BEGIN Data

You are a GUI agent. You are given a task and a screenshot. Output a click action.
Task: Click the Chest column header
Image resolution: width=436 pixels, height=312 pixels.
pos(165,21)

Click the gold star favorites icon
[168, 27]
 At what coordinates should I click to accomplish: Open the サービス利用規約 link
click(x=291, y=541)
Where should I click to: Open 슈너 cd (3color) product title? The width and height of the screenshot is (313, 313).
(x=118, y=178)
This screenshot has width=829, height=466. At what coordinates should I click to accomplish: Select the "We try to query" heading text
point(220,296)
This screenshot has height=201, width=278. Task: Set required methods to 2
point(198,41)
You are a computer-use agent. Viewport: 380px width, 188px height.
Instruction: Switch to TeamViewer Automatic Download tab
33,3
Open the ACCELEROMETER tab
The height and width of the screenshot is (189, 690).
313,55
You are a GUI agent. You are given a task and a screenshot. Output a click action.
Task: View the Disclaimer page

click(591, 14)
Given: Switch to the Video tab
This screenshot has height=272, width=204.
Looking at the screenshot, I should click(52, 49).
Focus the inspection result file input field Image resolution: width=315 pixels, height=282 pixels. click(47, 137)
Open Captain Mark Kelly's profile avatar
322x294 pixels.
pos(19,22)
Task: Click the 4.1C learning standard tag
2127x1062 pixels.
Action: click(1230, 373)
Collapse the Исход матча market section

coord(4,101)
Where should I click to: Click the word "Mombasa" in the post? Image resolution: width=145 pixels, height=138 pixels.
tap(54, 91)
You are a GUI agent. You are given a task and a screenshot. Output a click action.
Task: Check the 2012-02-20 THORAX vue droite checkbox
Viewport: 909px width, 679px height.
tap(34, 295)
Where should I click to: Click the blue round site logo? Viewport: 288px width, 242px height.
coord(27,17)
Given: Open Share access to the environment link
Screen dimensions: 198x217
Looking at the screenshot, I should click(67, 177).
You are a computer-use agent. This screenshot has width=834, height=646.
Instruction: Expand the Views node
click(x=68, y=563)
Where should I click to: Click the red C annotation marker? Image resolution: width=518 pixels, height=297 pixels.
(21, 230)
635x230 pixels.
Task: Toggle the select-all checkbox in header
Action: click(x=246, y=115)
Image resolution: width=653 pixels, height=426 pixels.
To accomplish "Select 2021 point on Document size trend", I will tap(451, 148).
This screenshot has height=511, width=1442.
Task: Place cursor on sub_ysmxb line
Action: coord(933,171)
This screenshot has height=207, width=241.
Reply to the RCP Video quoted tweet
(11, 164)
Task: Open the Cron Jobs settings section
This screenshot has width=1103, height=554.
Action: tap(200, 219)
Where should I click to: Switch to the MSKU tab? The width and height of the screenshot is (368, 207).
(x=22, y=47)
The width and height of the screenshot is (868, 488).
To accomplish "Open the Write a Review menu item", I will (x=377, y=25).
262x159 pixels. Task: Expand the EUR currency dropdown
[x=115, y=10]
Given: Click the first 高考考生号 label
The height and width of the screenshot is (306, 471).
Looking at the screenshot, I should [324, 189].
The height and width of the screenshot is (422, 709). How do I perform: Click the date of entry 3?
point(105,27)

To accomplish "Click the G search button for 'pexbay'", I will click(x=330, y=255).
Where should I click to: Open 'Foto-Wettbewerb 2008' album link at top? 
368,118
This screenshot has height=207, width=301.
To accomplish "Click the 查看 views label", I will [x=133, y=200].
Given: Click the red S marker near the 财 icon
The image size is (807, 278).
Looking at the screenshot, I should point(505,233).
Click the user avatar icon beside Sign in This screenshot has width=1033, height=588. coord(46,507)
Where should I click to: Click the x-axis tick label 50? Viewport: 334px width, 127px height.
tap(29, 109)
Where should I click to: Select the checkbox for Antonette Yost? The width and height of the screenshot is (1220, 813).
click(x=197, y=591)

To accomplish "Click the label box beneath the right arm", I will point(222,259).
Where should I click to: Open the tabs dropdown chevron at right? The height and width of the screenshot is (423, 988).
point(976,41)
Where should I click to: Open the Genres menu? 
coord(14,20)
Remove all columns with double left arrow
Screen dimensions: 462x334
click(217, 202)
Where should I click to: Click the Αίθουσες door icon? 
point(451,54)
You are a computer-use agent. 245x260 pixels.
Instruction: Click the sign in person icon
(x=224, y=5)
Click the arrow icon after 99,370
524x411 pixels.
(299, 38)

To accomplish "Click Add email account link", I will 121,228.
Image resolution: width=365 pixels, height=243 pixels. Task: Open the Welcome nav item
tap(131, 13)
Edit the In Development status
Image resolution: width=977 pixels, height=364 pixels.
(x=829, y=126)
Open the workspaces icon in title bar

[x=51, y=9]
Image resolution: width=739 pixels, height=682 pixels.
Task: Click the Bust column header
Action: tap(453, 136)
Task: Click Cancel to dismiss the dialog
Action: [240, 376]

END Data

Repeat all of the records verbatim, leaving nothing out.

§ Completed exercise:
You are a GUI agent. You are given a task and a screenshot. Output a click action.
Task: Click the Chest column header
Image resolution: width=436 pixels, height=312 pixels.
pos(165,21)

Click the gold star favorites icon
[168, 27]
 At what coordinates should I click to accomplish: Open the サービス利用規約 link
click(x=291, y=541)
Where should I click to: Open 슈너 cd (3color) product title? The width and height of the screenshot is (313, 313).
(x=118, y=178)
This screenshot has width=829, height=466. At what coordinates should I click to accomplish: Select the "We try to query" heading text
point(220,296)
This screenshot has height=201, width=278. Task: Set required methods to 2
point(198,41)
You are a computer-use agent. Viewport: 380px width, 188px height.
Instruction: Switch to TeamViewer Automatic Download tab
33,3
Open the ACCELEROMETER tab
The height and width of the screenshot is (189, 690).
313,55
You are a GUI agent. You are given a task and a screenshot. Output a click action.
Task: View the Disclaimer page

click(591, 14)
Given: Switch to the Video tab
This screenshot has height=272, width=204.
Looking at the screenshot, I should click(52, 49).
Focus the inspection result file input field Image resolution: width=315 pixels, height=282 pixels. click(47, 137)
Open Captain Mark Kelly's profile avatar
322x294 pixels.
pos(19,22)
Task: Click the 4.1C learning standard tag
2127x1062 pixels.
Action: click(1230, 373)
Collapse the Исход матча market section

coord(4,101)
Where should I click to: Click the word "Mombasa" in the post? Image resolution: width=145 pixels, height=138 pixels.
tap(54, 91)
You are a GUI agent. You are given a task and a screenshot. Output a click action.
Task: Check the 2012-02-20 THORAX vue droite checkbox
Viewport: 909px width, 679px height.
tap(34, 295)
Where should I click to: Click the blue round site logo? Viewport: 288px width, 242px height.
coord(27,17)
Given: Open Share access to the environment link
Screen dimensions: 198x217
Looking at the screenshot, I should click(67, 177).
You are a computer-use agent. This screenshot has width=834, height=646.
Instruction: Expand the Views node
click(x=68, y=563)
Where should I click to: Click the red C annotation marker? Image resolution: width=518 pixels, height=297 pixels.
(21, 230)
635x230 pixels.
Task: Toggle the select-all checkbox in header
Action: click(x=246, y=115)
Image resolution: width=653 pixels, height=426 pixels.
To accomplish "Select 2021 point on Document size trend", I will tap(451, 148).
This screenshot has height=511, width=1442.
Task: Place cursor on sub_ysmxb line
Action: coord(933,171)
This screenshot has height=207, width=241.
Reply to the RCP Video quoted tweet
(11, 164)
Task: Open the Cron Jobs settings section
This screenshot has width=1103, height=554.
Action: tap(200, 219)
Where should I click to: Switch to the MSKU tab? The width and height of the screenshot is (368, 207).
(x=22, y=47)
The width and height of the screenshot is (868, 488).
To accomplish "Open the Write a Review menu item", I will (x=377, y=25).
262x159 pixels. Task: Expand the EUR currency dropdown
[x=115, y=10]
Given: Click the first 高考考生号 label
The height and width of the screenshot is (306, 471).
Looking at the screenshot, I should [324, 189].
The height and width of the screenshot is (422, 709). How do I perform: Click the date of entry 3?
point(105,27)

To accomplish "Click the G search button for 'pexbay'", I will click(x=330, y=255).
Where should I click to: Open 'Foto-Wettbewerb 2008' album link at top? 
368,118
This screenshot has height=207, width=301.
To accomplish "Click the 查看 views label", I will [x=133, y=200].
Given: Click the red S marker near the 财 icon
The image size is (807, 278).
Looking at the screenshot, I should point(505,233).
Click the user avatar icon beside Sign in This screenshot has width=1033, height=588. coord(46,507)
Where should I click to: Click the x-axis tick label 50? Viewport: 334px width, 127px height.
tap(29, 109)
Where should I click to: Select the checkbox for Antonette Yost? The width and height of the screenshot is (1220, 813).
click(x=197, y=591)

To accomplish "Click the label box beneath the right arm", I will point(222,259).
Where should I click to: Open the tabs dropdown chevron at right? The height and width of the screenshot is (423, 988).
point(976,41)
Where should I click to: Open the Genres menu? 
coord(14,20)
Remove all columns with double left arrow
Screen dimensions: 462x334
click(217, 202)
Where should I click to: Click the Αίθουσες door icon? 
point(451,54)
You are a computer-use agent. 245x260 pixels.
Instruction: Click the sign in person icon
(x=224, y=5)
Click the arrow icon after 99,370
524x411 pixels.
(299, 38)

To accomplish "Click Add email account link", I will 121,228.
Image resolution: width=365 pixels, height=243 pixels. Task: Open the Welcome nav item
tap(131, 13)
Edit the In Development status
Image resolution: width=977 pixels, height=364 pixels.
(x=829, y=126)
Open the workspaces icon in title bar

[x=51, y=9]
Image resolution: width=739 pixels, height=682 pixels.
Task: Click the Bust column header
Action: tap(453, 136)
Task: Click Cancel to dismiss the dialog
Action: [240, 376]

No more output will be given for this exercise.